The adoption of brushing among civilians was spurred by two other things: the aggressive advertising campaign for the toothpaste Pepsodent, which propelled the product around the world in the 1930s, and the invention of nylon, which enabled the much more durable (not to mention more hygienic) nylon-bristle toothbrush to hit the market in 1938.

Of course, none of this answers the question of why the mere mention of sharing a toothbrush causes many such displeasure. I don't know, but I think it's worth noting that germ theory -- the notion that microorganisms cause disease -- started to seriously take hold at around the same time that toothbrushes began to be mass produced.

That's not to say that these concerns over sharing our brushes are invalid. According to the American Dental Association (ADA), brushing our teeth can transfer many microorganisms that are present in the mouth onto a toothbrush, so we should absolutely avoid sharing a toothbrush as much as possible.

A new toothbrush is not necessarily the safest bet, though, as toothbrushes are not required to be sold in sterile packaging. An option for people who want to reduce their risk of infection are advised to look for toothbrush sanitizers that have been approved by the Food and Drug Administration (FDA). The ADA stresses consumer discretion in this regard, however, noting:

To "sanitize" normally means that bacteria are reduced by 99.9 percent. For example, if one million bacteria are present at the outset, 1000 bacteria remain after a 99.9 percent reduction. "Sterilized" on the other hand, indicates that all living organisms have been destroyed or inactivated. No commercially-available toothbrush cleaning products have been shown to sterilize toothbrushes. [ ... ] Claims that go beyond sanitizing the toothbrush or reducing bacterial contamination should be viewed critically by the consumer.

To keep the risk of contamination low, they suggest that one replace their toothbrush every three to four months. Rinsing with antibacterial mouthwash before brushing can also help reduce the number of microorganisms that are transferred onto the brush during use. And, of course, using soft bristles decreases the risk of injury to the gums, thereby keeping microorganisms from entering the body.

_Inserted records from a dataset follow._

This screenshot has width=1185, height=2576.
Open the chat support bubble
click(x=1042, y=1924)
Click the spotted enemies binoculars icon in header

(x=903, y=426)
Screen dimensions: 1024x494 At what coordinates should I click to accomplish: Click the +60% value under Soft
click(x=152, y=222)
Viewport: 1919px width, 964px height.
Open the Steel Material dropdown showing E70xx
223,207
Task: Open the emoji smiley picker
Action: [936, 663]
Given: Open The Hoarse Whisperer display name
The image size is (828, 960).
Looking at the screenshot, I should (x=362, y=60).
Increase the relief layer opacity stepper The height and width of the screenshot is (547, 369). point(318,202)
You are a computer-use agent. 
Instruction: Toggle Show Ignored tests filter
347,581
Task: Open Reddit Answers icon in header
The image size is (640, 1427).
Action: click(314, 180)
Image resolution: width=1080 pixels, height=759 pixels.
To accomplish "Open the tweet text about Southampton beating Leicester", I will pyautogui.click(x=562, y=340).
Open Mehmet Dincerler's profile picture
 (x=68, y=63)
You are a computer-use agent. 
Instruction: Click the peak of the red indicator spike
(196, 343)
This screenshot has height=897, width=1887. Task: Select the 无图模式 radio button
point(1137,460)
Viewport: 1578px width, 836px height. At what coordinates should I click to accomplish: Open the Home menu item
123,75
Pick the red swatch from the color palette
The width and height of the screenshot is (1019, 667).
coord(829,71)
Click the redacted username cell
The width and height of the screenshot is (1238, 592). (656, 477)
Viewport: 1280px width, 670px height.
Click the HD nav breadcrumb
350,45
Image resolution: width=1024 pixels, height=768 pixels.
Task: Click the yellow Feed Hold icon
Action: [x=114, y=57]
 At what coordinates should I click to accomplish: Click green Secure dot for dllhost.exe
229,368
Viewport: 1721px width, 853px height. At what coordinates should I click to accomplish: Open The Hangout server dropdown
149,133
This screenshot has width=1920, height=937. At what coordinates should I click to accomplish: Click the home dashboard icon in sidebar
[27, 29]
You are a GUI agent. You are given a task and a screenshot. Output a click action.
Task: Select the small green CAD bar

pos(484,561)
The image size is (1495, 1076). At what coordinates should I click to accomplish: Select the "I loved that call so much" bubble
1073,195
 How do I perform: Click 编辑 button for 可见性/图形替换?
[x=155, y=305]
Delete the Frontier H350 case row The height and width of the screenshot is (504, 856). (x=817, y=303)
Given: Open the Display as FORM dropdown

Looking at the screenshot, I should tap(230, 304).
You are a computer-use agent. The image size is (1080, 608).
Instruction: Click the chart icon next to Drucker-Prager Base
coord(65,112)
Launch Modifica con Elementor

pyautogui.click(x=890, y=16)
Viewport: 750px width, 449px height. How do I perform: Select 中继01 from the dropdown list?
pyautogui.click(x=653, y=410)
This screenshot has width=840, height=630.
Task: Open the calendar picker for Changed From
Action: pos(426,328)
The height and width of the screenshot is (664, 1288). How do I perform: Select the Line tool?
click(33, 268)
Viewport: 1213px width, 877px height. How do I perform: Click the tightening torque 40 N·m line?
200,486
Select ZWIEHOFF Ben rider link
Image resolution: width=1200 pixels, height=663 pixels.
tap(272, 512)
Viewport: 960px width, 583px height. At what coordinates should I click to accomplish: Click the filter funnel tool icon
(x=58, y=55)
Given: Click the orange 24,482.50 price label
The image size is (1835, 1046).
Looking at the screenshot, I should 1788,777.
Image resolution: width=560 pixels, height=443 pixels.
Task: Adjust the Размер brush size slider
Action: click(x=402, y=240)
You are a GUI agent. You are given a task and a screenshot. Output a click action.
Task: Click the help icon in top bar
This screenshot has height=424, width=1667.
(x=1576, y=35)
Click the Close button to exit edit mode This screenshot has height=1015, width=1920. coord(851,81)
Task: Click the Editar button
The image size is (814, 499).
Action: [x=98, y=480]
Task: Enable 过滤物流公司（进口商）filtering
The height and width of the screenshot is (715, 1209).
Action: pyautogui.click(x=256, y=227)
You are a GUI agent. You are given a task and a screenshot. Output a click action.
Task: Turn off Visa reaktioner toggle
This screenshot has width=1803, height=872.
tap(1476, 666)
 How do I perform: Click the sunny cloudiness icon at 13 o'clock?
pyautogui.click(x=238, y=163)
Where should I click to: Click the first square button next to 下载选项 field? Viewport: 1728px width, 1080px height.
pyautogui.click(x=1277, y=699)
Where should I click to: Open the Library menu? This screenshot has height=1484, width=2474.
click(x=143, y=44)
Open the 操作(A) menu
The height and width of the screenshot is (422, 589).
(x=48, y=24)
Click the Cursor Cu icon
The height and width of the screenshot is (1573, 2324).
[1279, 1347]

The rules of thumb are simple: after using a toothbrush, thoroughly wash it to make sure there is no toothpaste or debris left on it. If you store your toothbrush alongside others, make sure they all remain separated to prevent cross-contamination. People who are concerned about their toothbrushes being in the bathroom (not the most hygienic environment, it's true) suggest keeping brushes in sealed containers, but the American Dental Association strongly discourages this practice -- if the brush is not completely dry before it is sealed away, the moisture in the closed container will only encourage the growth of the bacteria that's present on the brush.

Before you completely freak out about how dangerously you have been living, remember that according to the ADA "there is insufficient clinical evidence to support that bacterial growth on toothbrushes will lead to specific adverse oral or systemic health effects." I’m sure they're speaking strictly about people whose immune systems are not compromised. Just the same, their guidelines are something we should implement in our routines, even those of us who aren't particularly squeamish about sharing.

Are you squeamish about sharing your toothbrush?